Why Buy It at Mr Resin

If your workshop covers 3D printing, scale modeling, and working with a variety of materials (wood, leather, porous surfaces), gel CA glue is the perfect complement to standard liquid cyanoacrylate — covering all the scenarios where liquid simply doesn't cut it. It's one of those small items that slips easily into an order alongside resin, filament, or paints, and ends up solving problems every single month. Orders over €79 ship free to mainland Spain.

Mr Resin has been serving a community of over 5,000 makers across Spain, Portugal, and France for years. Our catalog is built around what the community actually asks for: printers and materials at its core, plus the everyday workshop consumables that makers rely on.

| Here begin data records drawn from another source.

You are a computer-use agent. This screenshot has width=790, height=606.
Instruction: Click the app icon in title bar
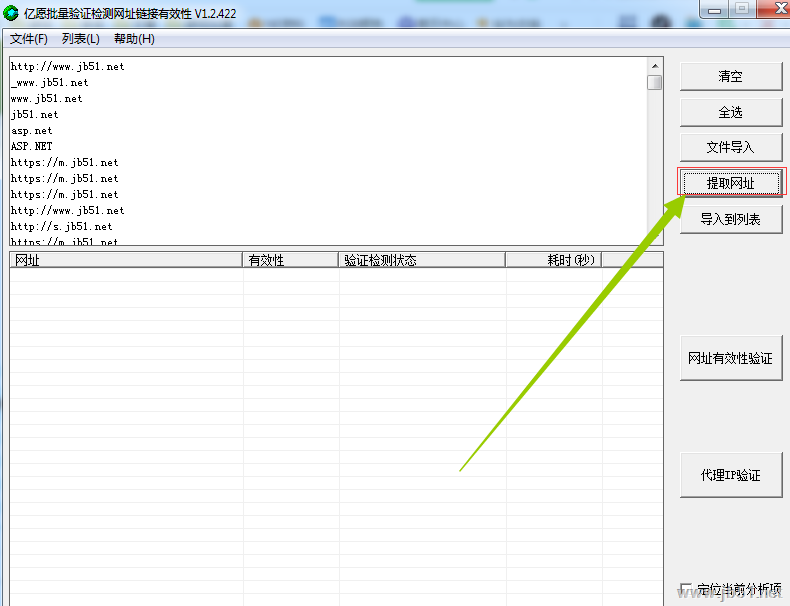click(11, 11)
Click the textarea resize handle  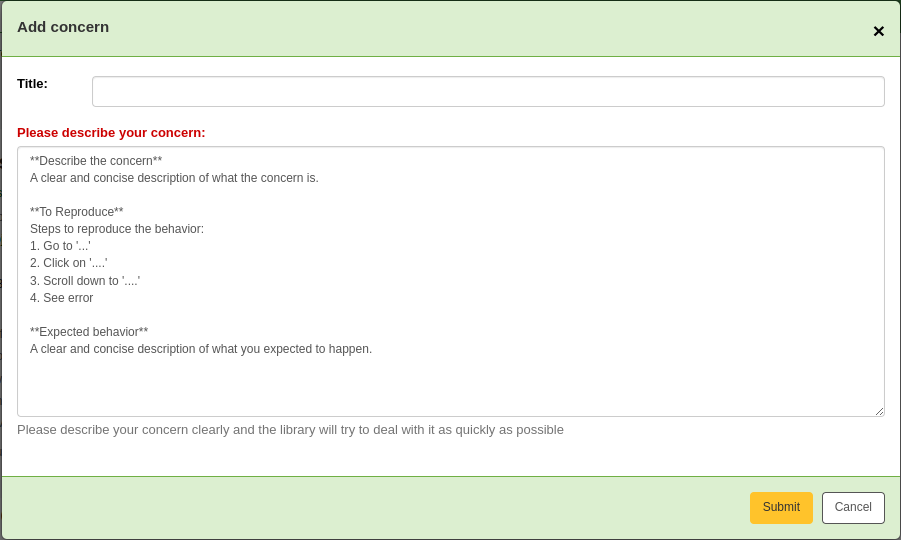(879, 411)
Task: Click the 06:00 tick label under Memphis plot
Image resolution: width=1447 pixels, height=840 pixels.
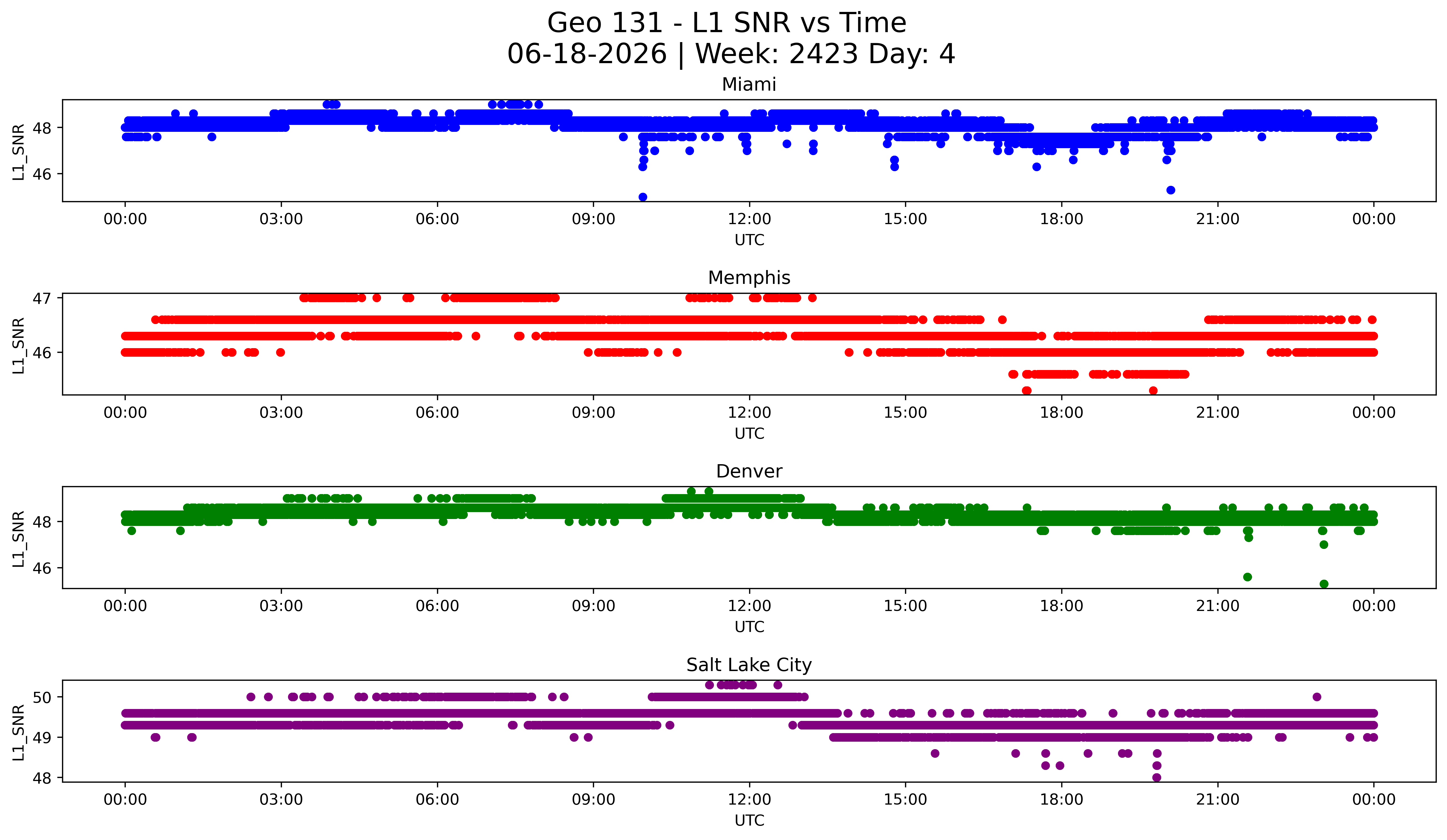Action: coord(437,413)
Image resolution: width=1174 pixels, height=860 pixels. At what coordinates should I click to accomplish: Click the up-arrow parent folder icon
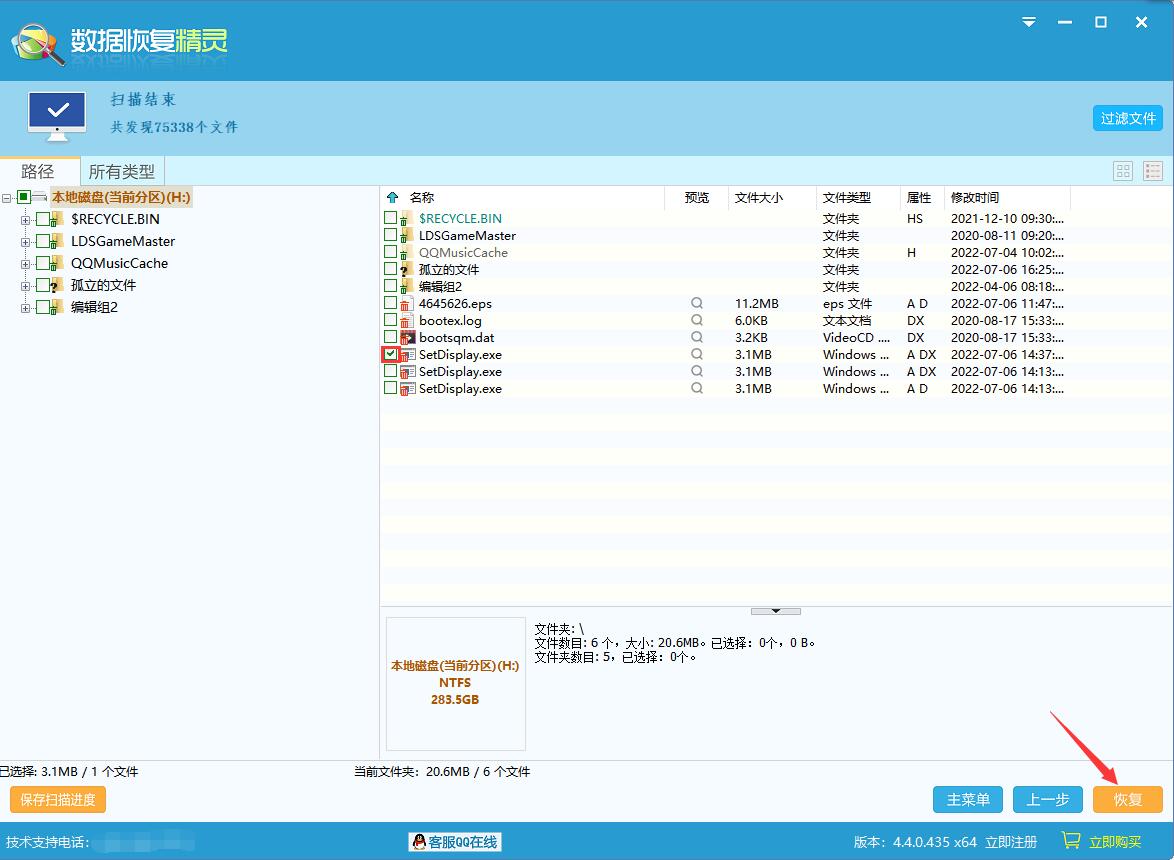coord(392,198)
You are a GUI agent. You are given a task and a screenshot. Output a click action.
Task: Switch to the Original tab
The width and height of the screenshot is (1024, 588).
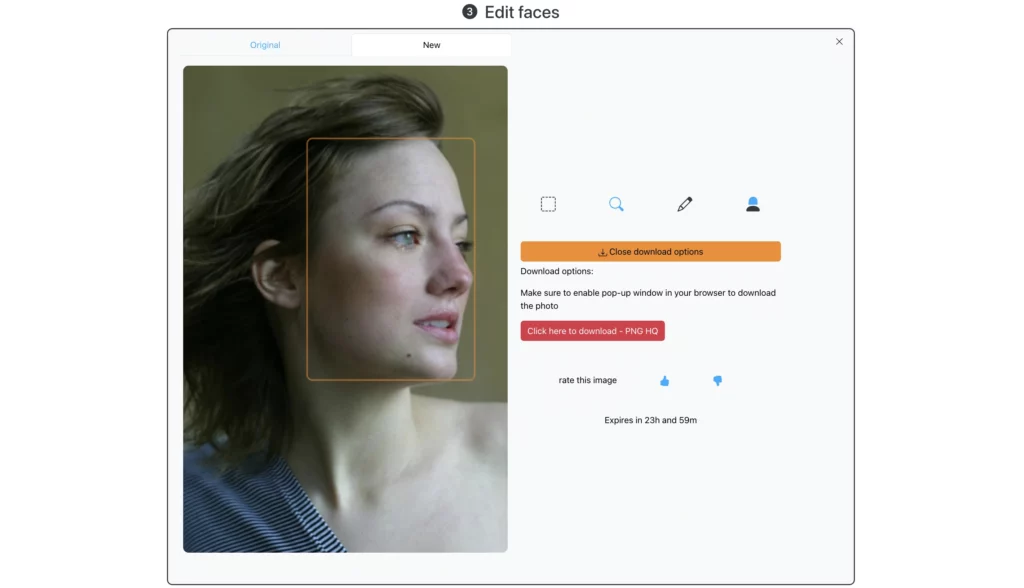click(x=265, y=44)
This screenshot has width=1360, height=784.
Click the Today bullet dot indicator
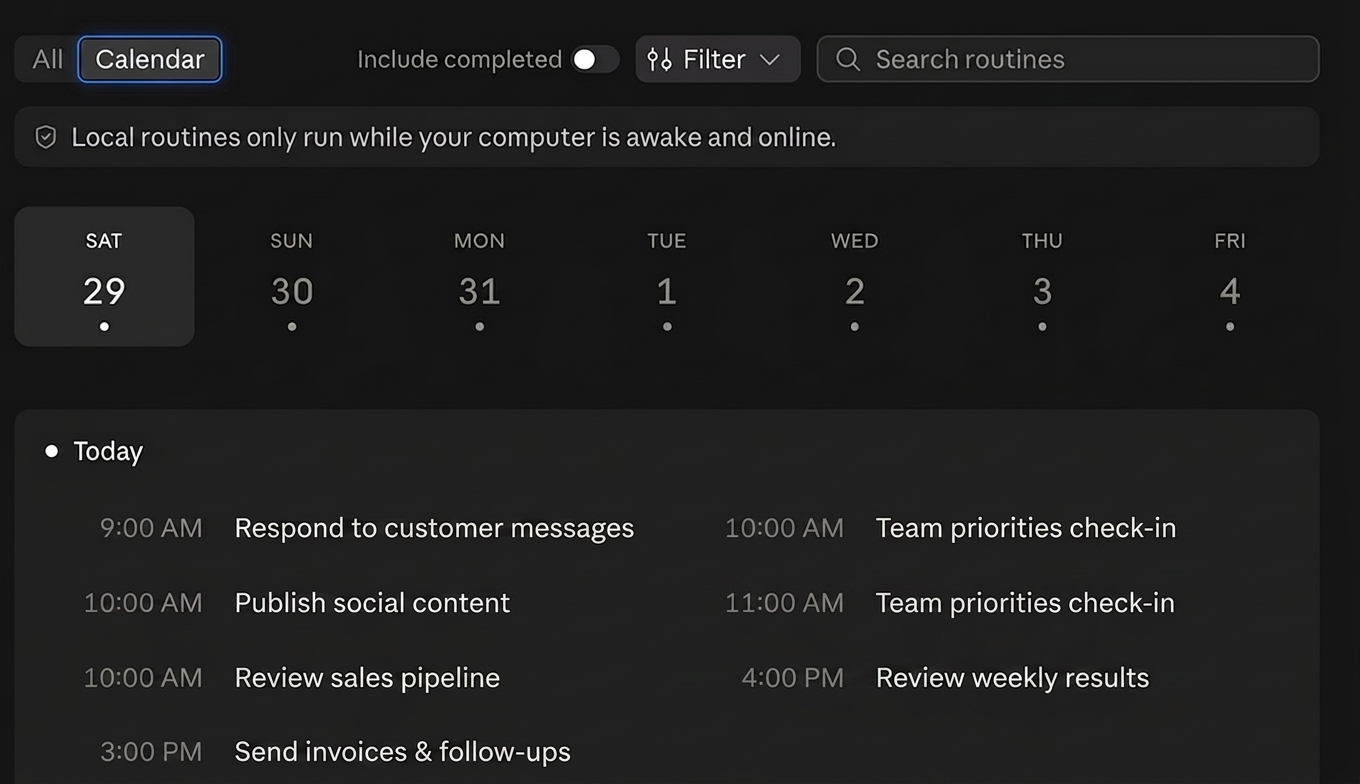click(x=52, y=451)
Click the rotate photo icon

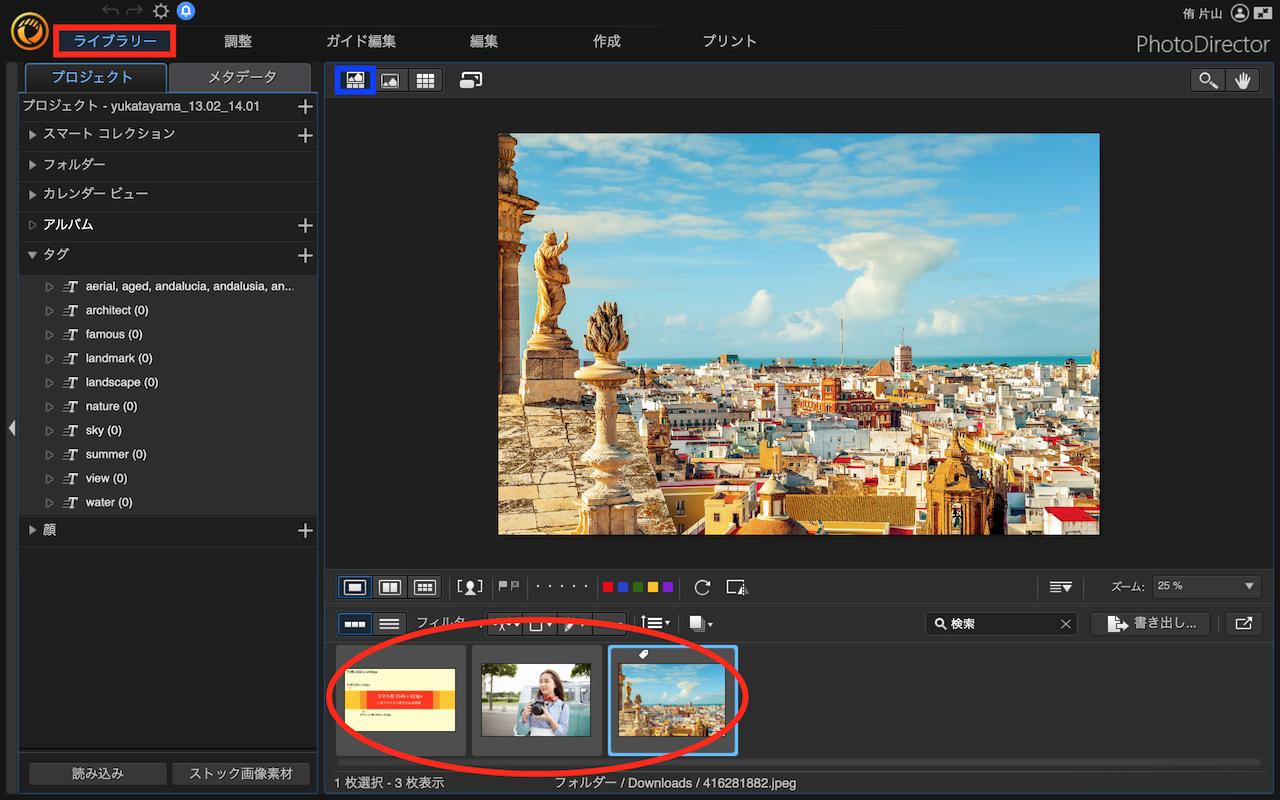click(702, 587)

Frequently Asked Questions

What's the difference between gel cyanoacrylate and liquid cyanoacrylate?
Viscosity. Liquid CA glue is very thin, bonds almost instantly, and works best for horizontal joints with full surface contact. Gel CA is thick, doesn't drip, won't soak into porous surfaces, and can be applied vertically without running. For clean bonds between two flat horizontal surfaces, liquid is faster. For angled or vertical surfaces, porous materials, or imperfect joints, gel is the right choice.

Can I use it to glue 3D printed parts together?
Yes. Cyanoacrylate is the go-to adhesive for 3D printed parts (PLA, PETG, ABS, UV-cured resin), and the gel formula is especially useful when bonding vertical surfaces, when the contact area isn't perfectly flat (common with visible layer lines), or when gluing small details in spots where you don't want the adhesive to run outside the application area.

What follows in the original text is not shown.